People struggled through the winter with no heating and no food. We are not seeing such
extensive suffering in the US. In the US, August 2008 unemployment figures were at
6.1%, according to the US Bureau of Labor Statistics. In the Great Depression
unemployment was higher than 25%. The Commerce Department reported that GDP
growth was at 2.8%, hardly indicative of a recession, although this was revised down from
the 3.3% figure it projected a month ago. But one cannot ignore yesterday’s 777 point drop
in the Dow Jones Industrial Average after the $700 billion bailout plan failed to pass
through Congress. These paper losses of more than a trillion dollars may be the sneeze that
disrupts global markets. Even before this controversial rescue plan was shot down, Indian
markets took a dive of their own on Monday 29 September.
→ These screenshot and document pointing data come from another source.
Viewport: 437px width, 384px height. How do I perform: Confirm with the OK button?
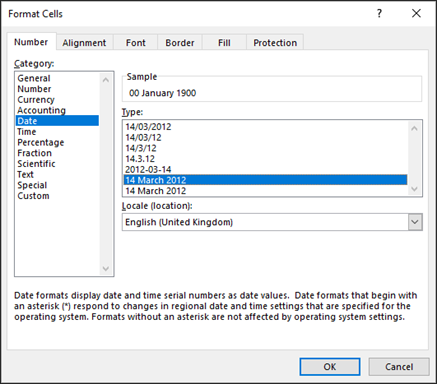(330, 367)

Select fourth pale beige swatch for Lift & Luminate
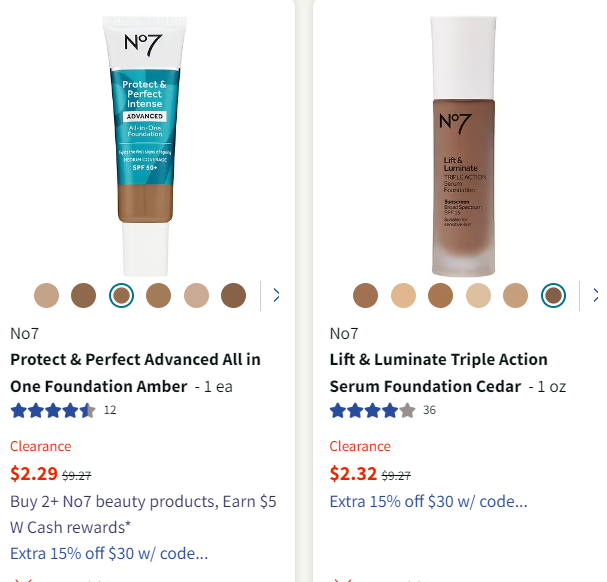(478, 295)
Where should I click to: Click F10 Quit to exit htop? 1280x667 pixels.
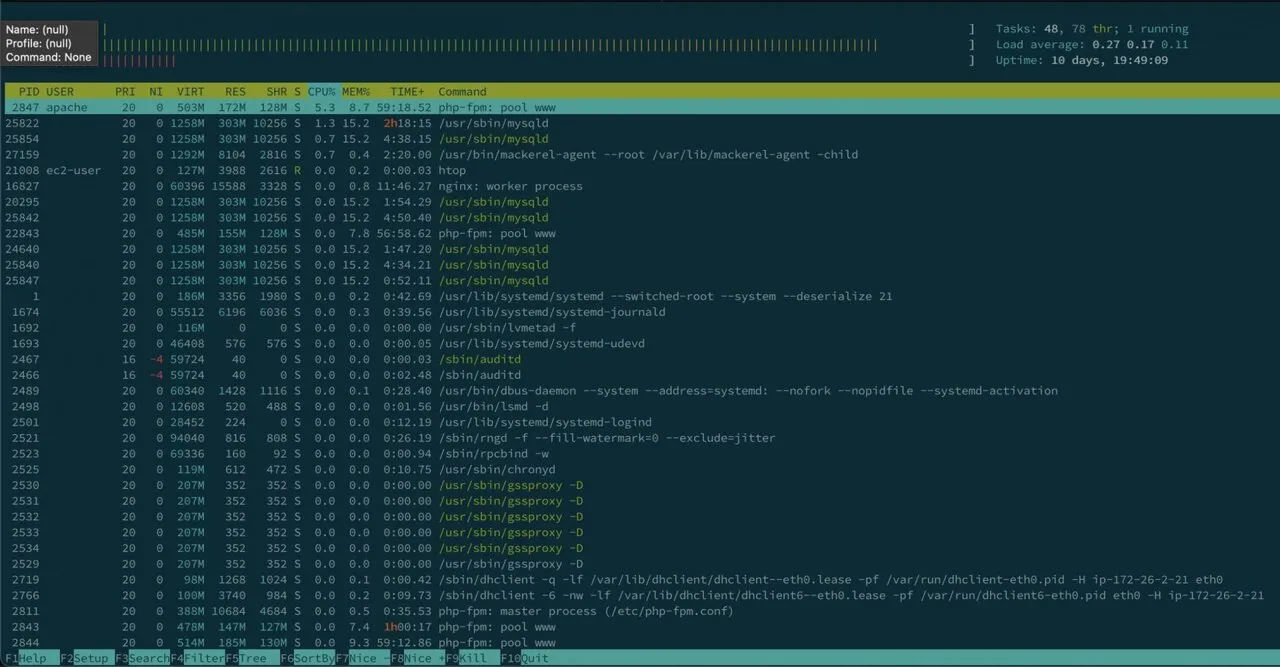(526, 659)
The stock market sank to an
18-month low and the rupee a 5-year low. The stock market dropped 5.3% to 12,595.75.
According to Business Standard, vice-president of Karvy Stockbroking Ambareesh Baliga,
said, “We are advising our clients to stay away from trading till selling by Foreign
Institutional Investors (FIIs) stops. Also, there is no support to the markets from any
domestic institution. While markets are below their fundamental levels, fear has gripped
investors and there is panic selling.” While US investors and consumers are concerned
about who will foot the bill for this $700 billion plan, to Indian and non-US markets that
doesn’t matter. They just want it to happen so as to restore confidence and of course
liquidity.
Sify.com reported Jagannadham Thunuguntla, head of the Delhi-based SMC Group
saying, quot;The first major point of nervousness is that the US bailout plan will now be in
three tranches of $250 billion, then $100 billion and finally $350 billion and the second
and third tranches will require further Congressional approval. This means effectively,
only $250 billion is now available for buying troubled assets of banks instead of $700
billion outright. This doesn't really solve the problem of liquidity.quot; Crowds gathered
outside the Bombay Stock Exchange to watch the markets drop, with many investors
angry. Why should failure of the world’s most advanced financial system hurt individual
Indian investors? But the fact remains that the “Bush administration's failed economic
policies” as speaker of the House Nancy Pelosi described it, is everybody’s business.